| PROBLEM SET |
A. Answer these from the Eritrea text:
(i) How many Catholic missionaries were expelled in November 2007?
(ii) Which village, described as the flashpoint of the war, does Ethiopia refuse to have awarded to Eritrea?
(iii) How many troops and observers does UNMEE maintain in the buffer?
B. Please copy the part of the Eritrea text between "The government has" and "their residency permits.", inclusive.

| PAGE TEXT |
=== Section Start ===

The government has also interfered with the Catholic
Church. In late 2006, the government demanded that
Roman Catholic Church schools, health clinics, and
other social service facilities be turned over to the
Ministry of Social Welfare. In November 2007, it
expelled 13 Catholic missionaries by refusing to
extend their residency permits.
Relations with
Ethiopia
Tensions with Ethiopia remain high. A September 2007
Border Commission meeting with the two countries to
obtain agreement to demarcate the border ended in
failure. Ethiopia subsequently announced it might
terminate the armistice agreement altogether. In 2002,
the commission had designated the border and directed
that it be demarcated accordingly. Although Eritrea
accepts the commission decision in full, Ethiopia
refuses to permit demarcation of portions of the
border that would award the village of Badme, the
flashpoint of the war, to Eritrea.
An international peacekeeping force, the UN Mission in
Eritrea Ethiopia (UNMEE), maintains 1,700 troops and
observers in a 25-kilometer wide armistice buffer
between the two countries. Since 2005 Eritrea has
infiltrated thousands of troops into the buffer zone,
and has prevented UNMEE from patrolling large parts of
it and from engaging in aerial observation, all in
violation of the armistice agreement. Eritrea ignores
repeated Security Council resolutions demanding
withdrawal of the troops and cooperation with UNMEE.

=== Section End ===

| PROVIDED RECORDS |
=== Section Start ===

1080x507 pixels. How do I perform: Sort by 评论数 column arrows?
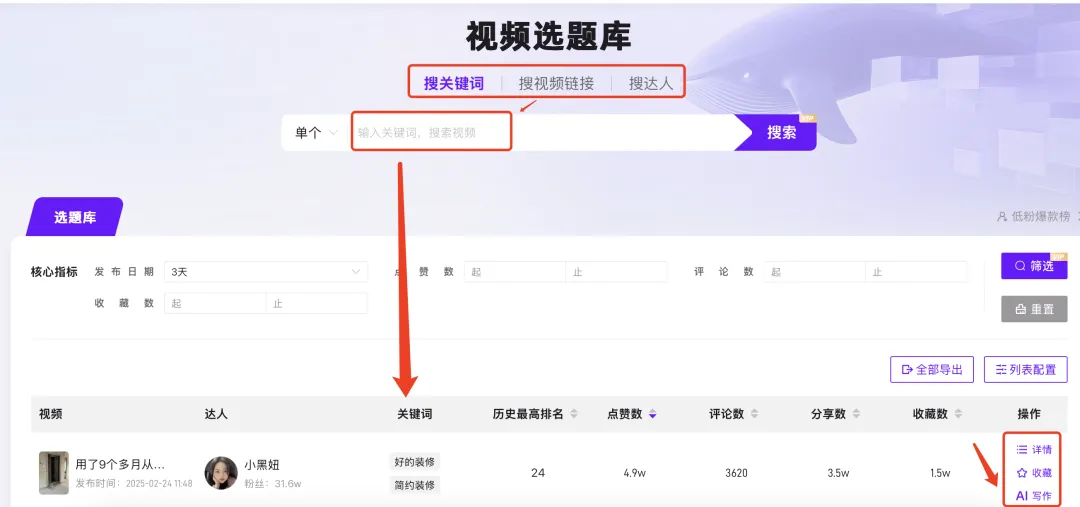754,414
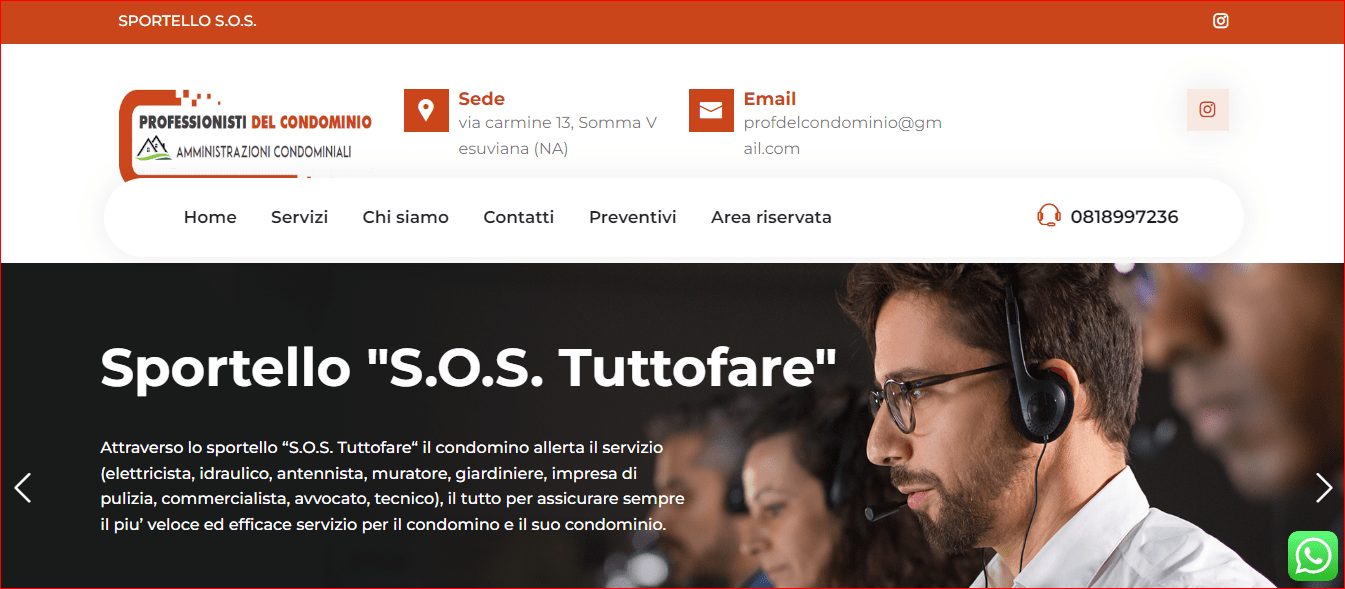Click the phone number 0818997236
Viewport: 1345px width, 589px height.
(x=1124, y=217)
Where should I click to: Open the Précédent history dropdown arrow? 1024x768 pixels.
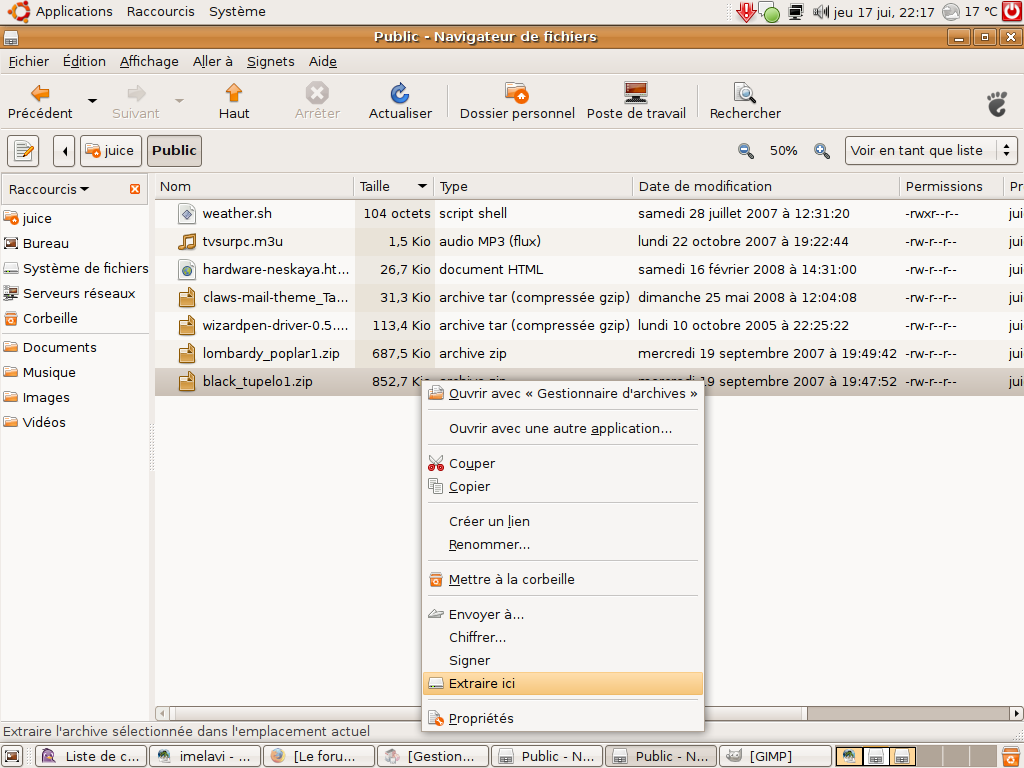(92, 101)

=== Section End ===
=== Section Start ===

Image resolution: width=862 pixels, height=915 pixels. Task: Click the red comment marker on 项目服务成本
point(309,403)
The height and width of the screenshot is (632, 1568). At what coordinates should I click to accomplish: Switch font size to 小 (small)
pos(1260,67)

=== Section End ===

| OUTPUTS IN ORDER |
A.
(i) 13
(ii) Badme
(iii) 1,700

B.
The government has also interfered with the Catholic
Church. In late 2006, the government demanded that
Roman Catholic Church schools, health clinics, and
other social service facilities be turned over to the
Ministry of Social Welfare. In November 2007, it
expelled 13 Catholic missionaries by refusing to
extend their residency permits.